Se, a despeito dos avisos reiterados do Vigário de Jesus Cristo, os católicos liberais persistirem no seu erro, saibam que só eles serão responsáveis pelas desuniões de que este erro é o princípio, e das vantagens que proporcionarão a nossos inimigos comuns.

Tal é de fato a terceira consequência do liberalismo católico: desarmando os defensores da verdade, dá aos adversários toda a facilidade para fazer triunfar seus erros. Aqui também os raciocínios são supérfluos; os fatos falam muito alto, e parece, na verdade, que a Providência, permitindo as catástrofes de que somos testemunhas, quis vingar a sabedoria dos anátemas fulminados pela Igreja contra o liberalismo.

Todos sabem que a ausência de reação contra o mal é mais causa de morte que a violência do mesmo mal.
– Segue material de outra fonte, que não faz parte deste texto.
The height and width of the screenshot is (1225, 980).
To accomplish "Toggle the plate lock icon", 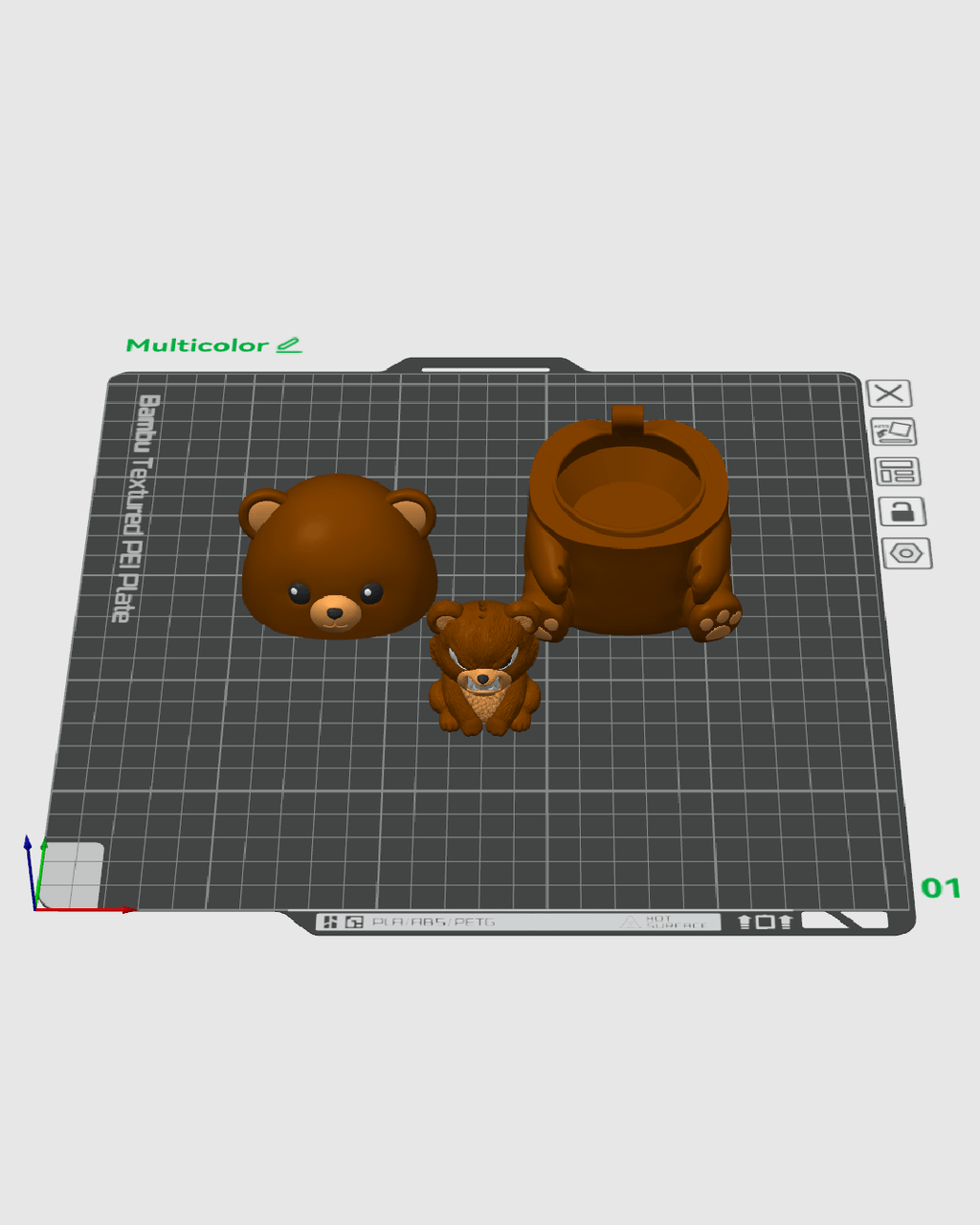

A violência do mal pode ser indício de força, e quando a reação se opera com suficiente energia, o corpo pode tornar-se mais vigoroso, depois do abalo que momentaneamente o enfraqueceu. Mas quando já não é capaz de reagir, o menor golpe bastará para derribá-lo. Não há mais vida, onde não há reação contra a morte. E é este, sem contestação, o mais grave sintoma da decomposição social que assistimos.
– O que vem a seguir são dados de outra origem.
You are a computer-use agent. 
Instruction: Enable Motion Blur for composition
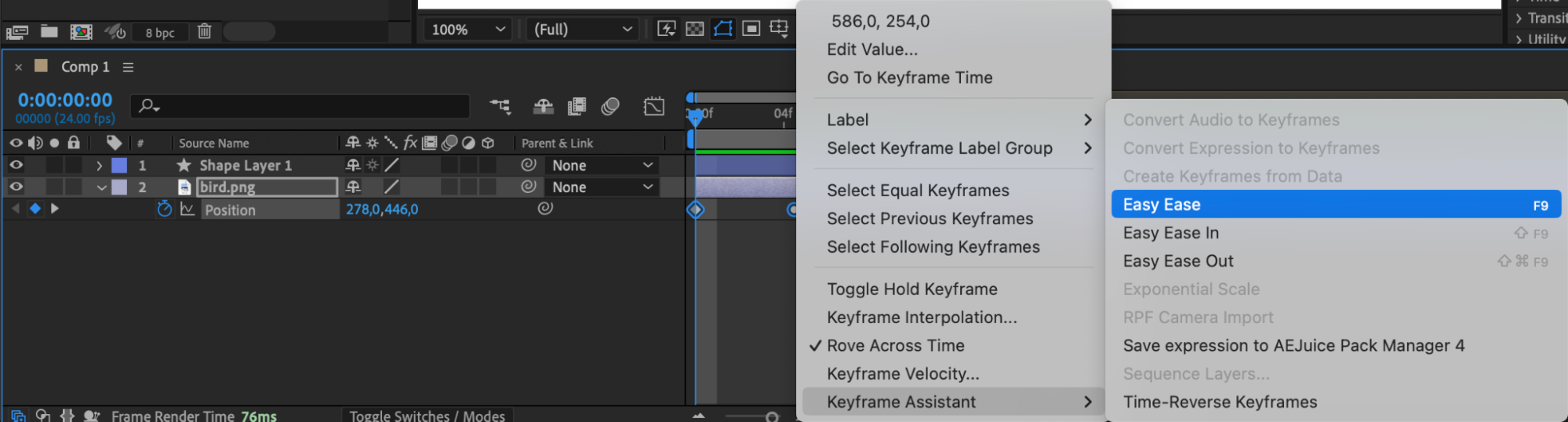coord(610,107)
De todos os resultados do liberalismo, é este o mais funesto. Dando livre curso às paixões perversas, ele enervou os sentimentos generosos que deveriam ter reagido contra seus excessos. Extinguiu nas almas o ódio do mal. Se um homem de bem é o que se indigna à vista duma má ação, pode-se dizer que o liberalismo tende a fazer desaparecer a raça dos homens de bem. Que é o que vemos nos últimos anos? As leis da justiça pública e particular são aberta e sistematicamente calcadas aos pés por aqueles mesmos que deveriam defendê-las; as mais enormes iniquidades são perpetradas, sem que se levante a consciência da Europa cristã. A Itália revolucionária se apodera da Capital da Cristandade, ultrajando ao mesmo tempo, a Majestade do Pontificado e os mais sagrados direitos de duzentos milhões de católicos, e os representantes das nações católicas acompanham ao Quirinal o usurpador excomungado. Paris é incendiada por franceses e um mês depois várias grandes cidades da França enviam à Assembleia Nacional homens que professam as mesmas idéias que os incendiários.
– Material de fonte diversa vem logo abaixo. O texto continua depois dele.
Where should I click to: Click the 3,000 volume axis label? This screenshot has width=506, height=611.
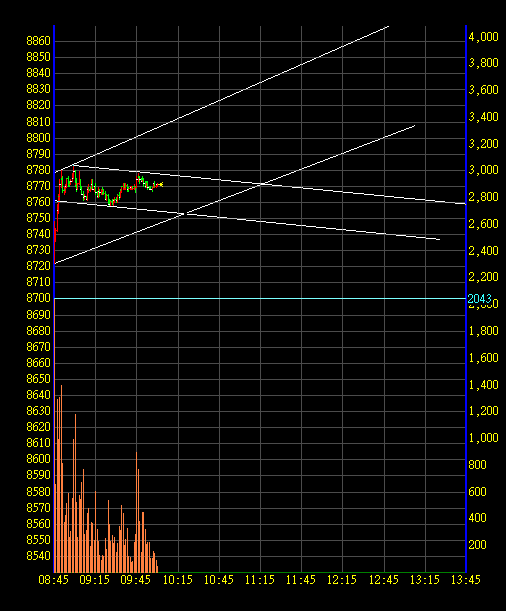(x=483, y=170)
E não bastará tamanha lição para nos abrir os olhos? Em presença destes resultados tremendos do liberalismo, haverá ainda católicos sinceros que se prezem do título de católicos liberais? Ter-se-á a ousadia de preconizar ainda, como preciosa conquista, a liberdade absoluta do erro, quando, debaixo dos nossos olhos, o erro fez tal uso de sua liberdade? Esta ilusão até certo ponto mereceria desculpa, se o erro quisesse conceder à verdade a liberdade que seus adversários muito indulgentes lhe reivindicam. Mas é assim que procede? Não o vemos antes atentar, em toda a parte, contra a liberdade da verdade? Que vimos em Paris no reinado da Comuna? E que vemos ainda em Roma, na Espanha, na Suíça, na Áustria, onde quer que o desprezo ou o temor não estorvem as tendências tirânicas do liberalismo?

Em todos estes países, a única ocupação é forjar cadeias para a Igreja. E que faz nesse tempo o liberalismo católico? Fica de sentinela para que os defensores da Igreja não estorvem o aliado na execução de seus tirânicos desígnios. Sim, é este o papel que fazem há muito tempo os católicos liberais, em relação aos liberais anticristãos: o papel de papalvos. Se o liberalismo anticristão é a mais solene impostura que jamais registrou história, o catolicismo liberal é o mais colossal logro de que se conserva memória.